2)   Keputusan bank atas ketentuan yang 
      berlaku dan komitmen kepada bank
      Indonesia dan atau pihak lain.


d. Rentabilitas (Earning)
Penilaian terhadap faktor rentabilitas meliputi penilaian atas komponen-komponen berikut ini :
1)   Pencapaian return on asset (ROA)
2)   Pencapaian return on equity (ROE)
3)   Pencapaian NIM (Net Interest Margin)
4)   Tingkat efisiensi
5)   Perkembangan laba operasional
6)   Diversifiksi pendapatan
7)   Penerapan prinsip akuntansi dan
       pengakuan pendapatan dan biaya
8)   Prospek laba operasional


e. Likuiditas (Liquidity)
Penilaian terhadap faktor likuiditas meliputi penilaian atas komponen-komponen berikut ini :
1)   Rasio aktiva/pasiva yang likuid
2)   Potensi maturity mismatch
3)   Kondisi loan to deposit ratio (LDR)
4)   Proyeksi cash flow (arus kas)
5)   Konsentresi pendanaan
6)   Kecukupan kebijakan dan pengelolaan likuiditas (assets and liability management)
7)   Akses kepada sumber pendanaan
8)   Stabilitas pendanaan


f. Sensitivitas terhadap risiko pasar (Sensitivity to Market Risk)
Penilaian sensitivitas terhadap risiko pasar meliputi :
1)   kemampuan modal bank dalam meng-
      cover potensi kerugian sebagai akibat
      fluktuasi (adverse movement) suku bunga
      dan nilai tukar.
2)   kecukupan penerapan manajemen risiko
      pasar.

Teknik penilaian dengan metode CAMELS
Penilaian tingkat kesehatan bank di Indonesia sampai saat ini secara garis besar didasarkan pada faktor CAMEL. Seiring dengan penerapan risk based supervision, penilaian tingkat kesehatan juga memerlukan penyempurnaan. Saat ini BI tengah mempersiapkan penyempurnaan sistem penilaian bank yang baru, yang memperhitungkan sensitivity to market risk atau risiko pasar.

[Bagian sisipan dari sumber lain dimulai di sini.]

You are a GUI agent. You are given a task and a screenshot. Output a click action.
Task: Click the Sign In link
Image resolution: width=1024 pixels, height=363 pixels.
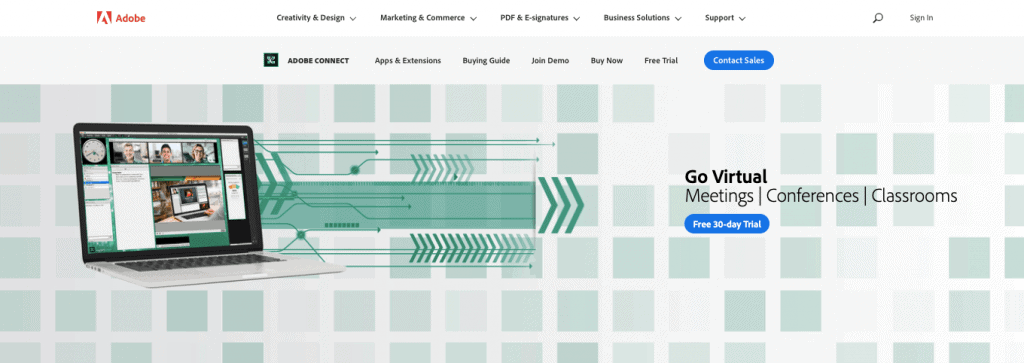point(921,18)
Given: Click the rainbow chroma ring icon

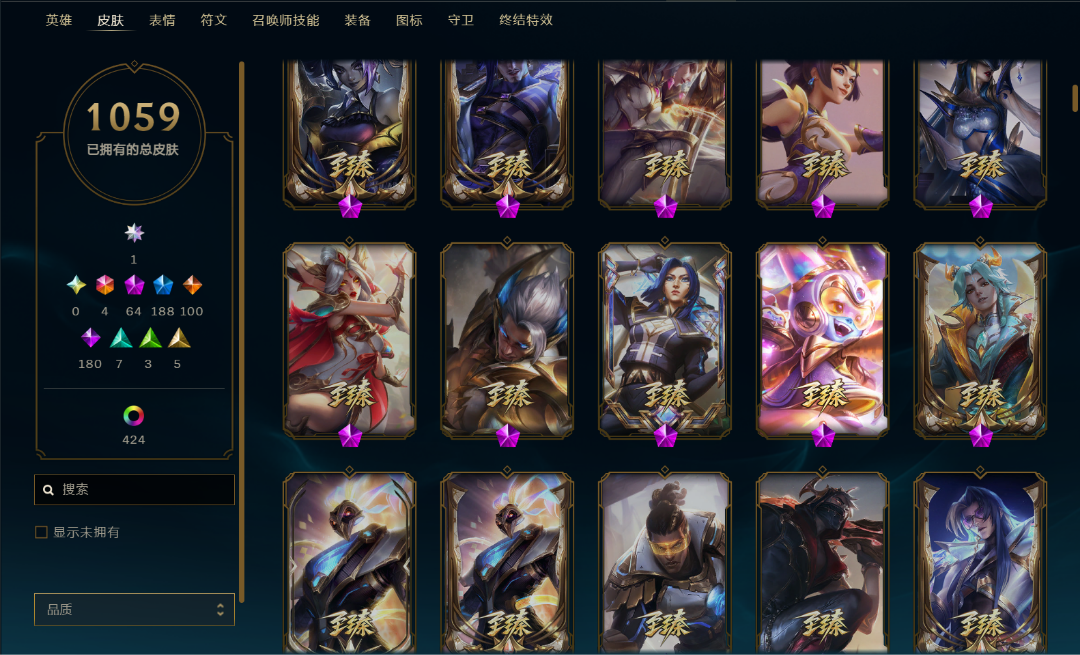Looking at the screenshot, I should tap(134, 415).
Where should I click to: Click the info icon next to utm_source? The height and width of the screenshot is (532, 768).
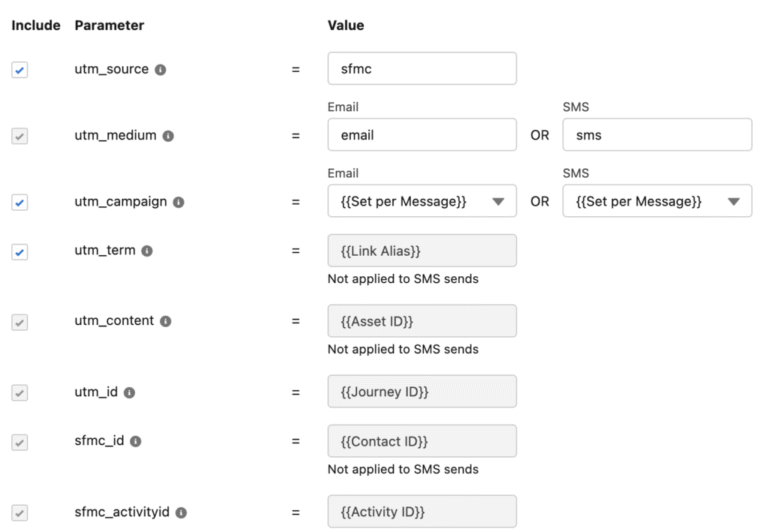(159, 70)
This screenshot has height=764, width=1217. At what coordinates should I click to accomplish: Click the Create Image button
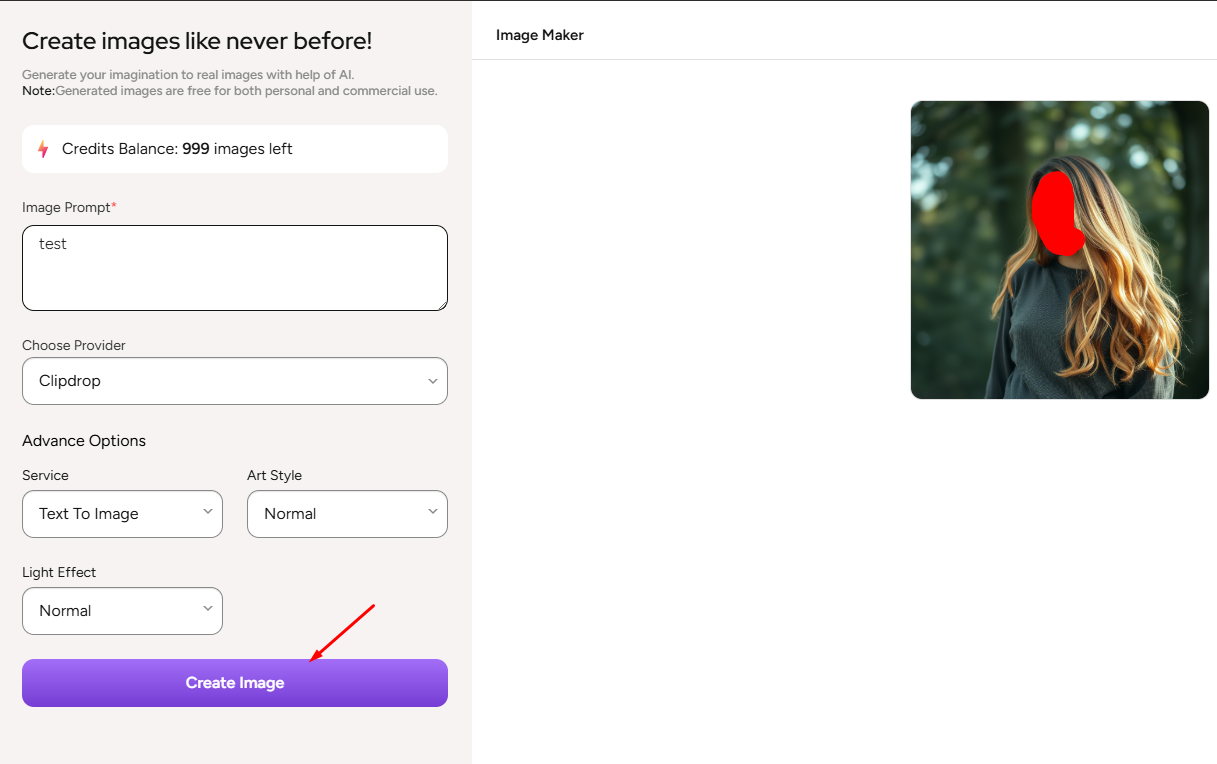pyautogui.click(x=235, y=683)
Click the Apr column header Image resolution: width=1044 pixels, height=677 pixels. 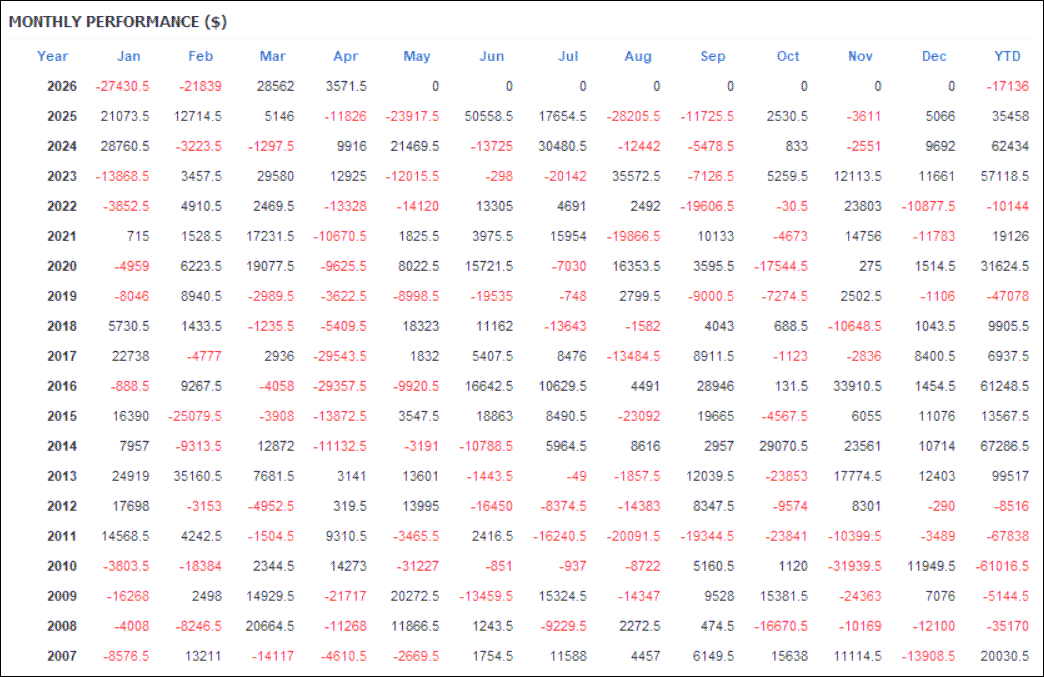[x=346, y=57]
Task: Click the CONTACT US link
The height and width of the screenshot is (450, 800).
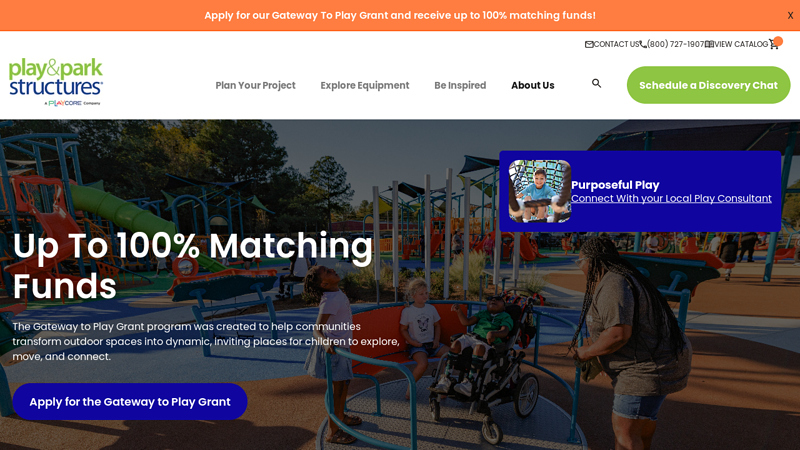Action: (x=616, y=44)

Sebagai contoh, suatu bank yang mengalami masalah likuiditas (meskipun bank tersebut modalnya cukup, selalu untung, dikelola dengan baik, kualitas aktiva produktifnya baik) maka apabila permasalahan tidak segera dapat diatasi maka dapat dipastikan bank tersebut akan menjadi tidak sehat. Pada waktu terjadi krisis perbankan di Indonesia sebetulnya tidak semua bank dalam kondisi tidak sehat, tetapi karena terjadi rush dan mengalami kesulitan likuiditas, maka sejumlah bank yang sebenarnya sehat menjadi tidak sehat.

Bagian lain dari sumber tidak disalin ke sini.